• [PAGE]:
It was the final that summed up the tournament: the worst World Cup in living memory.
Ghana against Uruguay apart, how many memorable games were there, games which propelled you to the edge of your seat, games that made you gasp with their drama and rhythm?
Andres Iniesta and Xavi apart, this was a tournament in which the superstars of the game failed to show, a tournament in which - the Germans an honourable exception - innovation, imagination and enterprise were forgotten in the pursuit of results.
When the history of South Africa 2010 comes to be written what will be its principle gift to posterity? A dodgy beach ball and a mono-tonal trumpet. It is not exactly Mexico 1970.
Yet, for anyone who made it to South Africa, there will have been evidence, away from the pitch, of a tournament that enriched an entire nation, elevated it from the sink of problems into which it was reversing, gave it, albeit for just a month, a singularity of purpose that was a joy to witness.
White, black, young, old, rich, poor: for four weeks they were all united as South Africans.
As one Johannesburg resident told me, it was Mandela's vision of what the country might become writ large. What a joy it was to see the old man himself actually there in person at the final.

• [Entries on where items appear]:
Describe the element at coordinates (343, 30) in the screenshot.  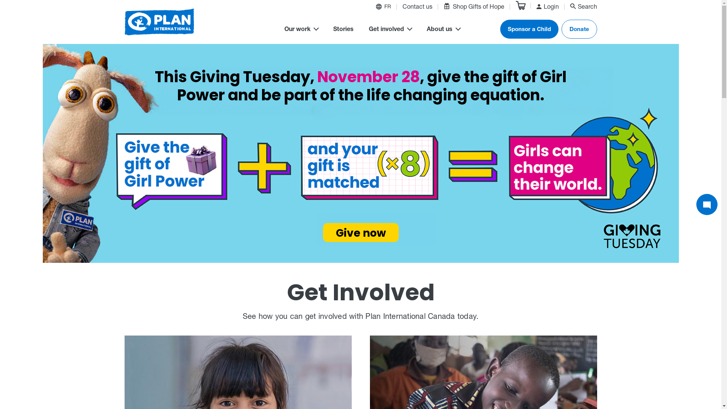
I see `'Stories'` at that location.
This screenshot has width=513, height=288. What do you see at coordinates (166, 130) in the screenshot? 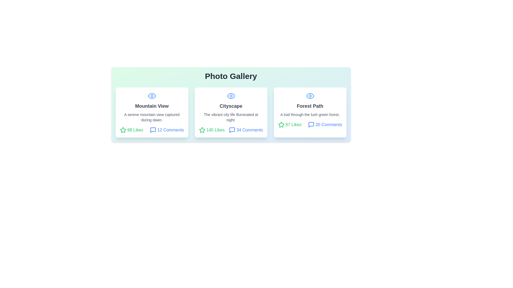
I see `the comments count for the photo titled Mountain View` at bounding box center [166, 130].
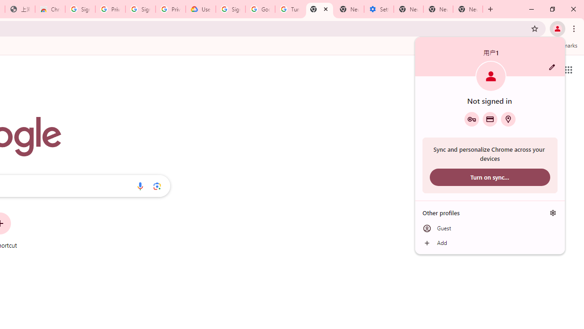 This screenshot has height=329, width=584. Describe the element at coordinates (490, 119) in the screenshot. I see `'Payment methods'` at that location.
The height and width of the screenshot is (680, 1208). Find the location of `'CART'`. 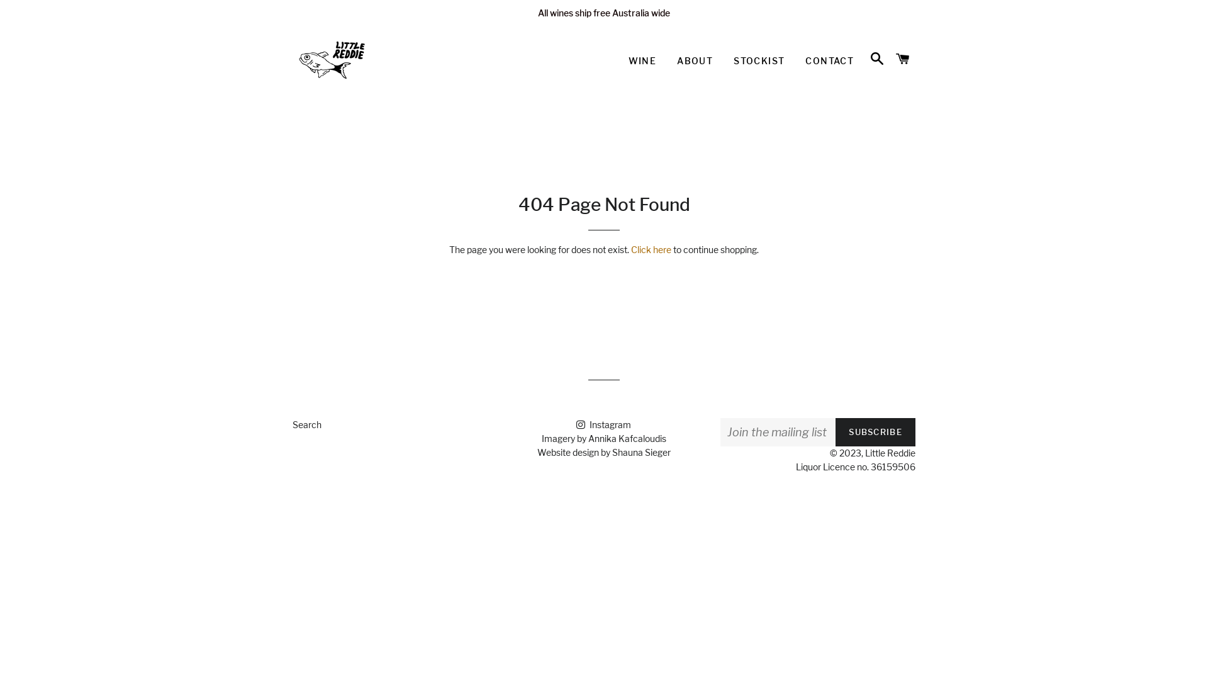

'CART' is located at coordinates (903, 59).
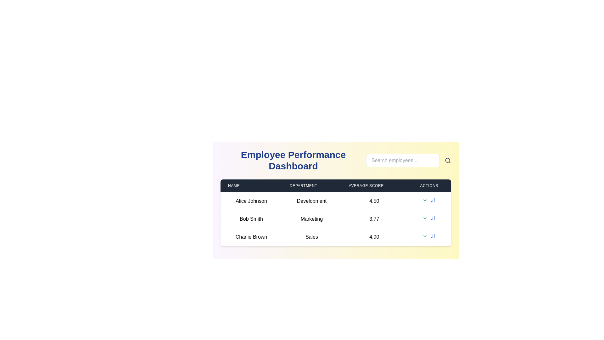 The height and width of the screenshot is (340, 604). Describe the element at coordinates (336, 212) in the screenshot. I see `the center of the employee performance table` at that location.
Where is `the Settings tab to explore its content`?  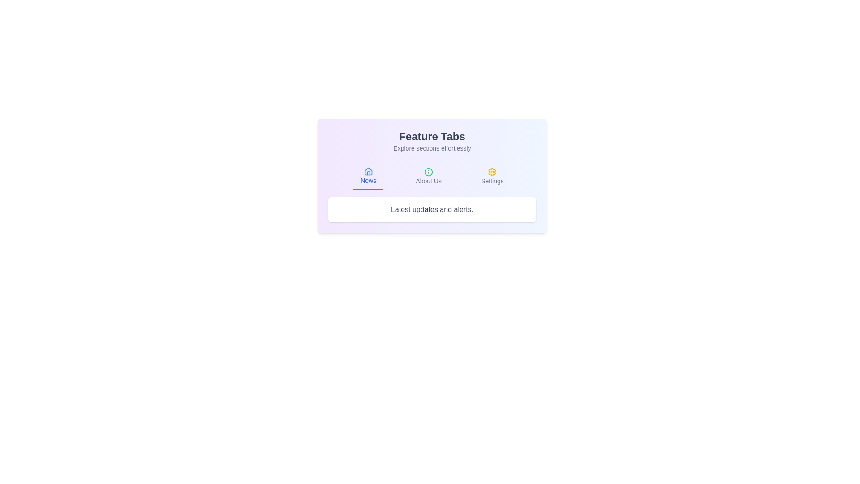 the Settings tab to explore its content is located at coordinates (492, 176).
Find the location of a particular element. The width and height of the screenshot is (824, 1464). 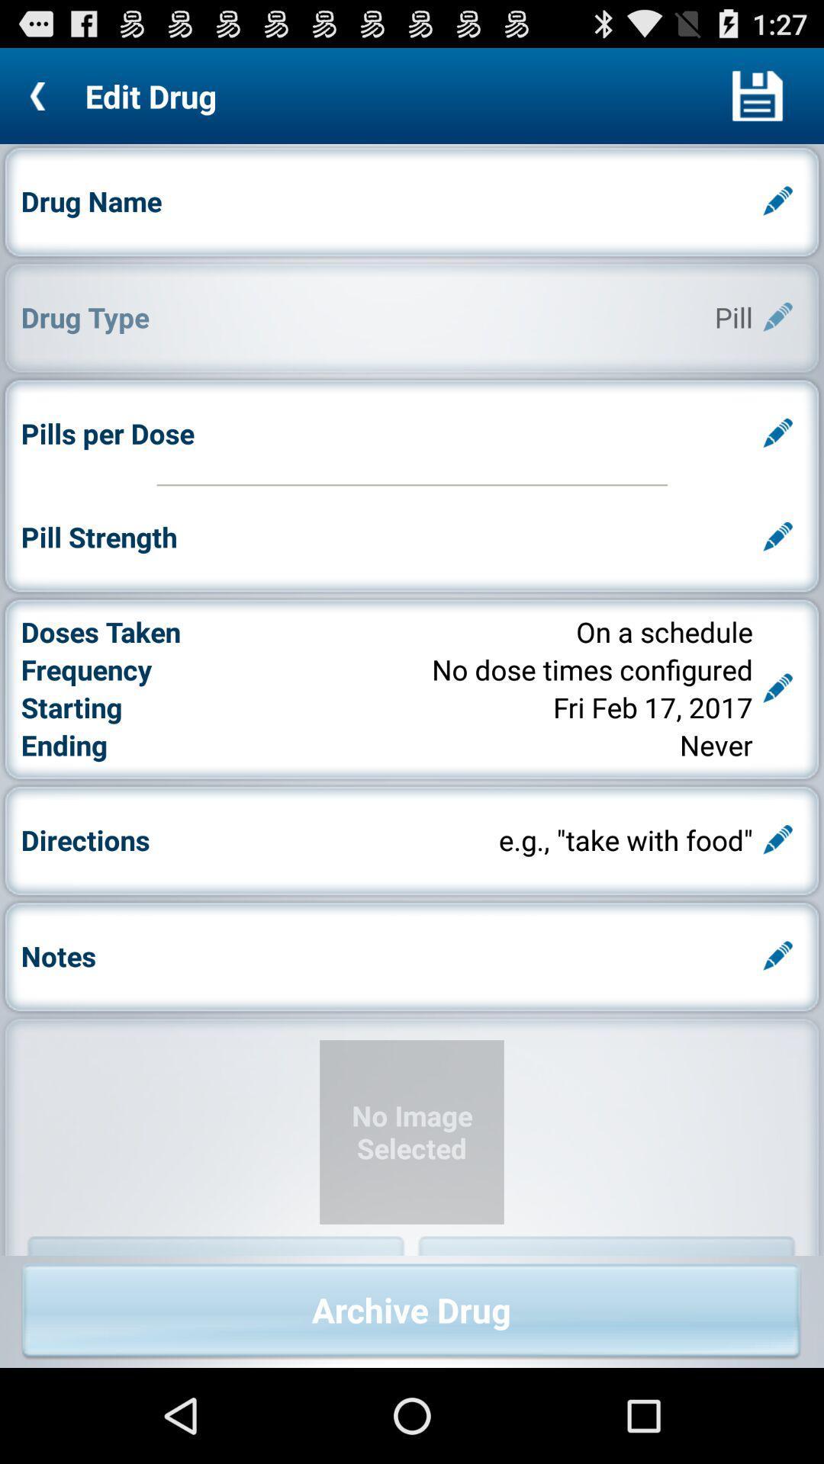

• [SHORT EXERCISE 1]: In the commentary on the 2010 World Cup, change "mono-tonal trumpet" to "plastic horn" and write out the passage that begins with the words "When the history" and ends after "exactly Mexico 1970.".
• [SHORT EXERCISE 2]: Which match does the commentary on the 2010 World Cup set apart as an exception when it asks how many memorable games there were?
• [SHORT EXERCISE 3]: Pick up the commentary on the 2010 World Cup after its final sentence and carry it on in the same voice.

• [TASK RESPONSE 1]:
When the history of South Africa 2010 comes to be written what will be its principle gift to posterity? A dodgy beach ball and a plastic horn. It is not exactly Mexico 1970.

• [TASK RESPONSE 2]: Ghana against Uruguay.

• [TASK RESPONSE 3]:
This is the power that Fifa has in its gift, the ability to make a real difference to a nation's sense of itself.
This is something that the World Cup can deliver in a way no other event - not even the Olympic Games, certainly not the Champions League - can deliver.
Mind, it is a power which they seem intent on squandering.
Everything they did at the tournament seemed designed to undermine the spirit of the occasion: the heavy-handed copyright policing, the $2billion - tax free - drained from the local economy, the incompetent ticketing arrangements which meant the local organisers were filling the seats with volunteers at the game between Germany and England in case the cameras spotted the gaps in the stands (a game between England and Germany and somehow Fifa managed not to get the tickets into the hands of those who would have killed for them: how hopeless is that?).
What was great about being in South Africa this past few weeks was nothing to do with Fifa. It was the glory of the place, the loveliness of the locals and the wonder of the landscape. And the sheer pleasure they took from welcoming the world.
There could not have been a better venue for the world's party. The shame is that, as party planners, Fifa would put a dampener on an Irish wake.
As for the football... well the less said about that the better.
Though here, through little more than a nod at tradition, is my team of the tournament. And it is no real surprise that only four nations are represented:
Goalkeeper: Iker Casillas (Spain)
Defenders: Philipp Lahm (Germany); Carles Puyol (Spain); Diego Lugano (Uruguay); Fabio Coentrao (Portugal)
Midfielders: Mesut Ozil (Germany); Xavi (Spain); Andres Iniesta (Spain)
Forwards: Thomas Mueller (Germany); Diego Forlan (Uruguay); David Villa (Spain)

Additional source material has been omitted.